Review: ‘Manchester by the Sea’ is as Subtle as it is Shattering
For an Oscar hopeful, writer/director Kenneth (You Can Count On Me, Margaret) Lonergan’s wry, wrenching drama begins in about as mundane a manner as can be.
In a role earmarked for Matt Damon, who produces, Casey Affleck plays Lee Chandler, a glum Boston janitor for whom beer and bar fights provide life’s only fleeting pleasures.
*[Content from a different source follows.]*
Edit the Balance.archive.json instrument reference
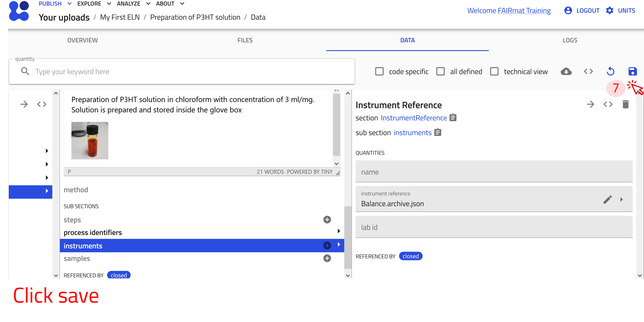This screenshot has width=644, height=322. [x=607, y=200]
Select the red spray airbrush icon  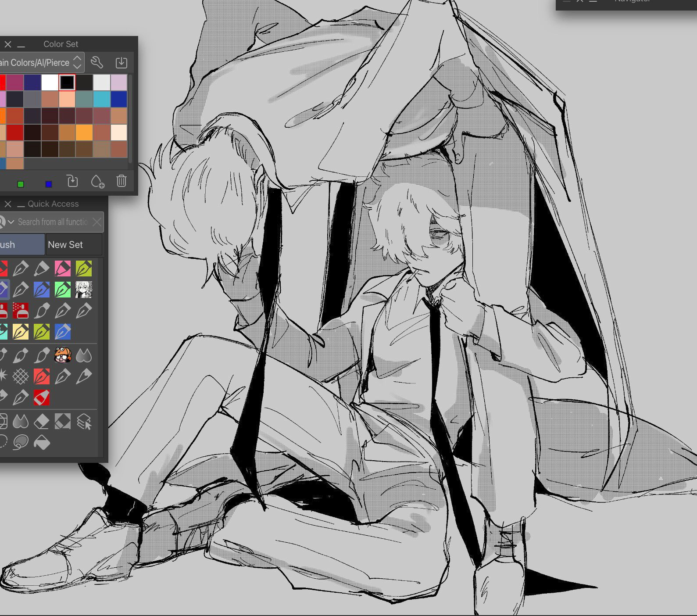pos(20,311)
Think: Good Will Hunting, sans mates and maths.
When his older brother Joe (Kyle Chandler) dies, Lee is called back to his hometown, the eponymous Massachusetts port, to play guardian to his 16-year-old nephew, Patrick (Lucas Hedges), even though – as Lee protests -“I’m just the back up.” There’s no easy redemption here, and the pair’s interactions are alternately frosty, funny and awkward, with Lee’s depressed diffidence threatening to suffocate the whole film – until, that is, what’s really wrong becomes apparent.
As a broken man trapped in a situation he can’t shrug or slug his way out of, Affleck has never been better. Hedges, who looks just like Damon, excels as his horny, angry charge. And Michelle Williams, as Lee’s ex-wife Randi, makes a no-doubt Oscar-winning impression in just a handful of heartfelt scenes. Lonergan, meanwhile, makes clever use of disarming details – mumbled miscommunications, misfiring props, a misplaced car – to undercut any melodrama.
What emerges is as subtle as it is shattering: ordinary, unshowy and, underneath, red raw with real feelings. If, as one critic noted, Lee has no Good Will Hunting-style “It’s not your fault” moment, that’s because, a) life’s never that simple, and b) it’s just not that type of film.